Organizational culture and climate
The Organizational Social Context Measurement System (OSC),49 includes 105 items measuring six dimensions that assess organization culture and organizational climate in mental health and social service organizations.49a Organizational culture is defined as shared beliefs and expectations of a work environment and includes three primary dimensions: proficiency, rigidity, and resistance. Proficient cultures are those in which therapists prioritize the well-being of clients and are expected to be competent. Rigid cultures are those in which therapists have little autonomy. Resistant cultures are those in which therapists are expected to show little interest in changes or new ways of providing services. Organizational climate refers to shared perceptions about the work environment’s impact on worker well-being and functioning and is measured on three dimensions: engagement, functionality, and stress. Engaged climates refer to settings in which therapists feel they can accomplish worthwhile goals and remain invested in their work. Functional climates are those in which therapists can get their job done effectively and have a well-defined understanding of how they fit into the organization. Stressful climates refer to settings in which therapists feel emotionally exhausted. Organizational culture and climate scores are profiled with T scores (mean ± SD = 50 ± 10) established from a national sample of 100 mental health organizations.49 The measurement model, within-system agreement, reliability and between-system differences, are strong.50
Implementation climate
The Implementation Climate Scale (ICS),32 is an 18-item self-report measure of multiple factors that contribute to successful implementation including: organizational focus on EBP (e.g., view EBP implementation as important); educational support for EBP (e.g., provide support for trainings or training materials); recognition for using EBP (e.g., use of EBP held in esteem); rewards for using EBP (e.g., financial incentives for EBP use); selection of staff for EBP (e.g., selection based on previous experience or formal education in EBP); and selection of staff for openness (e.g., flexible, adaptable). Items are rated on a 0 (Not at all) to 4 (Very great extent) scale with higher scores indicating a more positive implementation climate indicating the organization values and is supportive of EBP. Psychometric evaluation suggests good reliability and validity.32
Data analytic plan
Organizational measures are included in analyses by aggregating individual responses within the organization, if there is enough agreement. Average within-group correlation (awg, rwg) statistics were used.51,52 On all organizational variables, both statistics were above the suggested .60 level;51,53 therefore participant responses to organizational constructs were averaged within each organization. Missing data for predictor variables were less than 10%; series means were imputed for missing predictor variables. Consistent with previous studies,54 each site (K = 28), rather than each organization (K = 22), was treated as a distinct unit because of largely different leadership structures, locations, and staff.

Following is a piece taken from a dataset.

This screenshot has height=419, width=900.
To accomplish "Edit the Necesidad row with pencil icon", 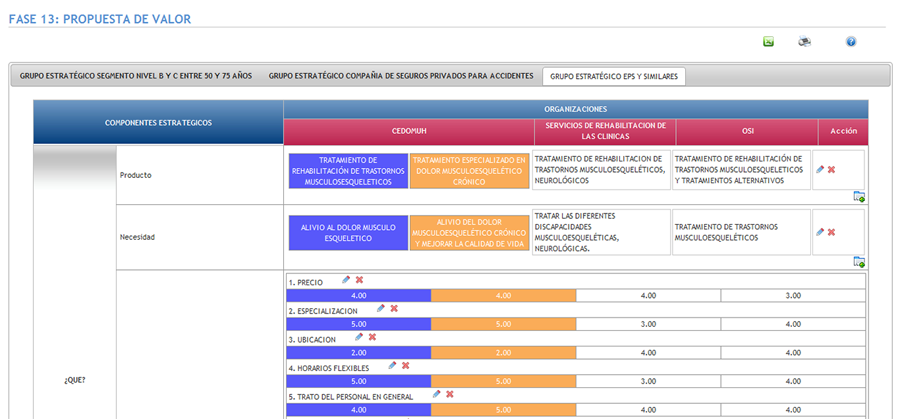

Initial descriptive statistics were calculated using SPSS version 23. Main analyses were conducted using PROC MIXED and PROC LOGISTIC in SAS 9.0. First, a mixed-effects linear regression model was conducted to identify if therapist demographic variables (i.e., clinical experience, age, years at organization, hours worked weekly, caseload, worker status [independent contractor, salaried, other]) were related to participation in EBP initiatives (continuous; 0–4 initiatives). Second, a mixed-effects linear regression model was conducted to identify if therapist knowledge (KEBSQ),46 attitudes (EBPAS; requirements, openness, appeal, and divergence),13 burnout (MBI; emotional exhaustion, depersonalization, and personal accomplishment),41 and self-reported use of therapy strategies (TPC-FR; behavioral, cognitive, family, psychodynamic) 47 were related to therapist participation in an initiative (yes/no). Mixed-effects models included random intercepts for organization to account for nesting of therapists within organizations and fixed effects for therapist factors.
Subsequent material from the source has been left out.